At the 2015 All-Scientists Meeting Bern told this story:
Mr. Stroud called him up one morning and asked him to go over to the house. When Bern arrived, Mr. Stroud told him that one of the many art pieces in the house had been appraised in the range of $1.5 - 2 million, and if Bern could pick it out, the piece would be sold and the funds donated to the endowment for the Stroud Center.
Bern gave a couple tries and failed, so Mr. Stroud took him to the front entryway and identified a very large brown painting with a single, horizontal black stripe – a Rothko. Eventually the transaction was conducted.
Art has been a part of the Stroud Center programs in many forms, especially in education programs. One such class involves art students learning about aquatic science while canoeing down the Brandywine Creek. At one point in the program they collect and view aquatic invertebrates under microscopes streamside, and then are asked to take a sheet of paper and draw their favorite mayfly or caddisfly that they have collected.

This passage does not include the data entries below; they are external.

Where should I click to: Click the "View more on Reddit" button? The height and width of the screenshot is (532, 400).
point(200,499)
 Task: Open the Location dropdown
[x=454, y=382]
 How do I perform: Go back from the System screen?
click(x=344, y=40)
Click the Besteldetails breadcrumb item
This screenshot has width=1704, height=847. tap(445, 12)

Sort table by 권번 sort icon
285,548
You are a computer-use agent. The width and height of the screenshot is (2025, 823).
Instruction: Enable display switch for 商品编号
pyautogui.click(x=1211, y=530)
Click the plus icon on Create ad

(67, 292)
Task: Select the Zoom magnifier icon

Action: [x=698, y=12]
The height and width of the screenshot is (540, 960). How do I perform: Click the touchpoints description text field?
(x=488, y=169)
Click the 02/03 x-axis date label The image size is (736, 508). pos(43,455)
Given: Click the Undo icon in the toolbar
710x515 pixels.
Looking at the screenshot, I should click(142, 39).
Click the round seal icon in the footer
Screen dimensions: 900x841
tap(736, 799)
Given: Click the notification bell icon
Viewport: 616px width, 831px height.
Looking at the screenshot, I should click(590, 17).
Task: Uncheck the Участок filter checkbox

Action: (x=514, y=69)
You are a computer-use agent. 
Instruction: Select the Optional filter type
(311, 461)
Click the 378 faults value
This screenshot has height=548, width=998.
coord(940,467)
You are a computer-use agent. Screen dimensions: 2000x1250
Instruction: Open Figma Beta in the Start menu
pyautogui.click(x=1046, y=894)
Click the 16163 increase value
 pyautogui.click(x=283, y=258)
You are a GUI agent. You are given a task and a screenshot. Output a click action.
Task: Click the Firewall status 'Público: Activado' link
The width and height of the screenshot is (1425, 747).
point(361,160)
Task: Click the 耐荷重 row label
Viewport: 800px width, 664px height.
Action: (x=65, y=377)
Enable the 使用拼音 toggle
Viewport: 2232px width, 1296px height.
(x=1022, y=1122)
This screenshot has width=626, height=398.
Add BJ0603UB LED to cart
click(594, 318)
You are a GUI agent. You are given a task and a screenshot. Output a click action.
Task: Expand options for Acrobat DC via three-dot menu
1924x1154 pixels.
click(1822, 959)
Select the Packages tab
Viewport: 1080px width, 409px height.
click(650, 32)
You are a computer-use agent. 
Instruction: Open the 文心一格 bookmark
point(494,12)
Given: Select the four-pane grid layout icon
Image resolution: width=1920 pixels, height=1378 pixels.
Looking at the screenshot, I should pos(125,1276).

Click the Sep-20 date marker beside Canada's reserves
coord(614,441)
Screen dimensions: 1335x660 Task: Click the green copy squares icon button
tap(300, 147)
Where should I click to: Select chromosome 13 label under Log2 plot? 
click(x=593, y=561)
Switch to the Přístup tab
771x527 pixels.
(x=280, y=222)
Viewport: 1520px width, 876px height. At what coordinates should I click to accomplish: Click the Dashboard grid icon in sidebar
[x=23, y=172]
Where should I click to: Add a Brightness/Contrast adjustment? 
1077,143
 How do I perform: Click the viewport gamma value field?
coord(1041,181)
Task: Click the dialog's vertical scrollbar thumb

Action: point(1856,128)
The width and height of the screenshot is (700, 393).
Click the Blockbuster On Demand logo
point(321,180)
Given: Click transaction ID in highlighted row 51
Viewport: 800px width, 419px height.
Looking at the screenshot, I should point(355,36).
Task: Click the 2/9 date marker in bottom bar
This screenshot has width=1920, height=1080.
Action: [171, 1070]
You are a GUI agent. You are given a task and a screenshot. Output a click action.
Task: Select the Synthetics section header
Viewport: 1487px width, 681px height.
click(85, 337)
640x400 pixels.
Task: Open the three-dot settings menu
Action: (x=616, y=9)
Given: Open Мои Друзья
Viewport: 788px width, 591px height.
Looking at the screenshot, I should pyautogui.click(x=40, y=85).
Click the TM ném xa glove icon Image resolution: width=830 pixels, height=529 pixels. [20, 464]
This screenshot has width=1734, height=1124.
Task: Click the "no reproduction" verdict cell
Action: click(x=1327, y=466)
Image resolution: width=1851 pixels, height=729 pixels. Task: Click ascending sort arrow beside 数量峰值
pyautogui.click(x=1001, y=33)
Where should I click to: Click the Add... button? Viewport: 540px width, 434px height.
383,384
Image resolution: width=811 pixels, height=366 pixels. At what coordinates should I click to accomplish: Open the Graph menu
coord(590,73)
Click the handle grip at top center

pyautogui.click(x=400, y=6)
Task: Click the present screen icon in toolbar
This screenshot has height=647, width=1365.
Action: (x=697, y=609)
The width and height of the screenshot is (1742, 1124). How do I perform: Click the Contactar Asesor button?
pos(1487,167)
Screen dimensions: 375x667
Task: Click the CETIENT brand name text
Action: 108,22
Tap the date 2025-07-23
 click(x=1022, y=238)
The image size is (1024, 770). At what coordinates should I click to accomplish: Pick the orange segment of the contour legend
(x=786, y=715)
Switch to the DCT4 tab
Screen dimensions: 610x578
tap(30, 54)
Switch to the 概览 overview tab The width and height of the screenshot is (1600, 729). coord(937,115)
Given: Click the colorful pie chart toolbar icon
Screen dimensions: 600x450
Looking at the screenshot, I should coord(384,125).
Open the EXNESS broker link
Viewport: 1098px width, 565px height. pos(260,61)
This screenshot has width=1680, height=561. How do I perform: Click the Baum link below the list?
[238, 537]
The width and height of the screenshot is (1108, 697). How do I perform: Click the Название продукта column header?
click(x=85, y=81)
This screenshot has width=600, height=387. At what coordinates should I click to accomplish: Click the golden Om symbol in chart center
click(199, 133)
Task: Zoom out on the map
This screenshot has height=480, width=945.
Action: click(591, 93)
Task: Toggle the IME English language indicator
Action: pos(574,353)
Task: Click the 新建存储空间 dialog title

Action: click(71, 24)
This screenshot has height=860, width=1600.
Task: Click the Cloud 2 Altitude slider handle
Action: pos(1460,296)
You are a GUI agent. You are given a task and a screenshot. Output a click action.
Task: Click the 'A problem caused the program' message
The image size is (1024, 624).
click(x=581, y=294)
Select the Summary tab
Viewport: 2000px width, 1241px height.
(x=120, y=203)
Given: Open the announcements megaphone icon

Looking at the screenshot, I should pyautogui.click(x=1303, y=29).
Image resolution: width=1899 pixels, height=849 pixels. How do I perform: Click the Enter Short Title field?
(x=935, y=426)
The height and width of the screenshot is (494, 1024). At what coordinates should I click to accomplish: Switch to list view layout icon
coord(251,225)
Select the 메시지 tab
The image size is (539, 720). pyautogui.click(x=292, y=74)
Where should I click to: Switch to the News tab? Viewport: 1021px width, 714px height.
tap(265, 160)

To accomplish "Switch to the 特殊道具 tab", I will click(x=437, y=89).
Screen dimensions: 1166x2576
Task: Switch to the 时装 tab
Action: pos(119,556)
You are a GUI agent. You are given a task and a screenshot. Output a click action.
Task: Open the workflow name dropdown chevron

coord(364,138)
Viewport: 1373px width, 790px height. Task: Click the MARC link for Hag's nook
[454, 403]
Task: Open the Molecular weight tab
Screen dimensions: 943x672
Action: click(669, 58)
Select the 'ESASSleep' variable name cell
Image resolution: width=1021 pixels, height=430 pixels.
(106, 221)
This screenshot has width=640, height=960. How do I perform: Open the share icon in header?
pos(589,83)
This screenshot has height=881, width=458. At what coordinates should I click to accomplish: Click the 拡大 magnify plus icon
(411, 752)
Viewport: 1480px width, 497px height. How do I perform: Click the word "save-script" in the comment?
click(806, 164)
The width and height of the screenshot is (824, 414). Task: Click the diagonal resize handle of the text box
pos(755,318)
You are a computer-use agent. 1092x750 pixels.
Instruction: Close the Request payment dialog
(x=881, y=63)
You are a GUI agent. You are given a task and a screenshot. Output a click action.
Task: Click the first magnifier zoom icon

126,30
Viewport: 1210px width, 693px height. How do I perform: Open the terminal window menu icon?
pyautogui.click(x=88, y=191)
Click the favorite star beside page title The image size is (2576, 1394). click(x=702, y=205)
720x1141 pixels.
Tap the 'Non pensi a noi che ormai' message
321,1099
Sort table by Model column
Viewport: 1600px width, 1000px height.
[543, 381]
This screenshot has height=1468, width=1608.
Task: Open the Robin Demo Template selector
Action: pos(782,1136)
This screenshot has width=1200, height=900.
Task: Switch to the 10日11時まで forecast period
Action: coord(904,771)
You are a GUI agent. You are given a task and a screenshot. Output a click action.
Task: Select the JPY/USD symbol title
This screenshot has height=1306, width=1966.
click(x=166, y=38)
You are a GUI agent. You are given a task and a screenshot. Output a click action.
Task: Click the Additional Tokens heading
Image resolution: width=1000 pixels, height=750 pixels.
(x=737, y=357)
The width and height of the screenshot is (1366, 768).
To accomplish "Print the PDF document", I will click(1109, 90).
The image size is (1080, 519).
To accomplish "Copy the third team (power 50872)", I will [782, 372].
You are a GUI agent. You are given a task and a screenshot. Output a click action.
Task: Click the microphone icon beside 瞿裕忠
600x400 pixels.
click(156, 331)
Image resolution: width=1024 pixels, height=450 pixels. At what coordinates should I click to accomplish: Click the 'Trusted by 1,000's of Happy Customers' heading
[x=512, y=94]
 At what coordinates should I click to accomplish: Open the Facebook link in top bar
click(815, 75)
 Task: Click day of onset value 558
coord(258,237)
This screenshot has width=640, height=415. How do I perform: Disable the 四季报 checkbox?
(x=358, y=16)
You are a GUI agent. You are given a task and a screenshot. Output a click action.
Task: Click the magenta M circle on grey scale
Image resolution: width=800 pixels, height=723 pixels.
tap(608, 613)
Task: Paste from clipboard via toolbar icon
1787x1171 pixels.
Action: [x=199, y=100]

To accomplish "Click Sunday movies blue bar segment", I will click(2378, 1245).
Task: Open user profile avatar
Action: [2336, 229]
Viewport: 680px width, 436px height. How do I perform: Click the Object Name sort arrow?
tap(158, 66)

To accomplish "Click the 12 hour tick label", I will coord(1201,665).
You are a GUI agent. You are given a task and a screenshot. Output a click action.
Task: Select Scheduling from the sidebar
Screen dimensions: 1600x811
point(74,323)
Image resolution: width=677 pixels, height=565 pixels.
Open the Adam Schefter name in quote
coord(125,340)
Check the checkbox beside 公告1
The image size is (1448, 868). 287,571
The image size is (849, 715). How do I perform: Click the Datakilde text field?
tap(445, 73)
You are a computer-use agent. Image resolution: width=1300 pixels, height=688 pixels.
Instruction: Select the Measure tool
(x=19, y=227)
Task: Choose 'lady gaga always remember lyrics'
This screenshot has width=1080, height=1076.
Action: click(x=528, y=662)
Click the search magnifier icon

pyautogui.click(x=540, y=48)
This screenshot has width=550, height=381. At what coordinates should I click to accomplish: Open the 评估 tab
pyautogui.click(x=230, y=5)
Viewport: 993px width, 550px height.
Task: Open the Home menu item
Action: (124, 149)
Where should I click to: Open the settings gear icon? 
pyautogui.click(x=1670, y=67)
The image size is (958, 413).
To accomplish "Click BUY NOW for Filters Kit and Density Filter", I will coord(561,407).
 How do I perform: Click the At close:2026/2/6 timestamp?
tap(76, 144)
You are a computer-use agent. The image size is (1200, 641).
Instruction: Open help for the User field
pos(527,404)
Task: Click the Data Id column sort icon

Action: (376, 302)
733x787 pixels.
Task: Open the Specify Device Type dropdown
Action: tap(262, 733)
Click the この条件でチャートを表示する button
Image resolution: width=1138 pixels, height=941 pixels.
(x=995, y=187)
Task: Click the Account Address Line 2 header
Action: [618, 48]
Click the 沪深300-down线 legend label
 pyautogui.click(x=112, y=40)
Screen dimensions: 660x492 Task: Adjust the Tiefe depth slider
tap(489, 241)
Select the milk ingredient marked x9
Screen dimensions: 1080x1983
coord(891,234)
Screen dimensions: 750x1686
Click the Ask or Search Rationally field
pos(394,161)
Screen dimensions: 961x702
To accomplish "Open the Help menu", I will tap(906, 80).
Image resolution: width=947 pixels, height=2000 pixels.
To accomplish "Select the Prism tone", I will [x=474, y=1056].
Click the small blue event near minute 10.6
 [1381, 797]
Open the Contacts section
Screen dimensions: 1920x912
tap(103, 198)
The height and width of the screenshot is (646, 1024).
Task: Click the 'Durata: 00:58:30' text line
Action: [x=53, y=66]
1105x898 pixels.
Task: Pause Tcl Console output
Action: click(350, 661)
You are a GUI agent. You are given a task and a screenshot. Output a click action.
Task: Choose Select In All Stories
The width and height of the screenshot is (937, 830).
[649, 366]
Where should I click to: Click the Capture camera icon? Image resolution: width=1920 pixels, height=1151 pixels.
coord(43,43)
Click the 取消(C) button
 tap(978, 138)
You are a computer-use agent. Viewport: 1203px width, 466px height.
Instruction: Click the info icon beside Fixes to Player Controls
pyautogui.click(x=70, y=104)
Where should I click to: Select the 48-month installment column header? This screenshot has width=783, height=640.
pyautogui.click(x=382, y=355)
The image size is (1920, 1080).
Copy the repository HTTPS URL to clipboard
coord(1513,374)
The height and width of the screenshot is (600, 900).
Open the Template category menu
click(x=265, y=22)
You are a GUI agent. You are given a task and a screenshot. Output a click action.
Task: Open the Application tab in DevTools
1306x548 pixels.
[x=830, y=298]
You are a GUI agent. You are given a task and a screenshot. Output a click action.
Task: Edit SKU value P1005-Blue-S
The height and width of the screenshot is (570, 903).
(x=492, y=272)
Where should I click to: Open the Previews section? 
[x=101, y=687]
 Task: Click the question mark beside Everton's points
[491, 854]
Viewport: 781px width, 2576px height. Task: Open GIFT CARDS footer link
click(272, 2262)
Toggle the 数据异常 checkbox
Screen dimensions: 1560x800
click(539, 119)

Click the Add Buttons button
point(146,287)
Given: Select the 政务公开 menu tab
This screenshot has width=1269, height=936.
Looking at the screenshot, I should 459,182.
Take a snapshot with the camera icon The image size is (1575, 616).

However, they are asked to draw the critter with one half of it showing the individual “as is” and then, let their creative juices flow, and draw the other half freeform to better represent their impressions from the field experience. Eventually the class makes its way downstream and pulls out on a grassy bank. The students go to the nearby house where artist Jamie Wyeth (of the many generations of famous Wyeth artists in the area) greets them and shows them around his studio.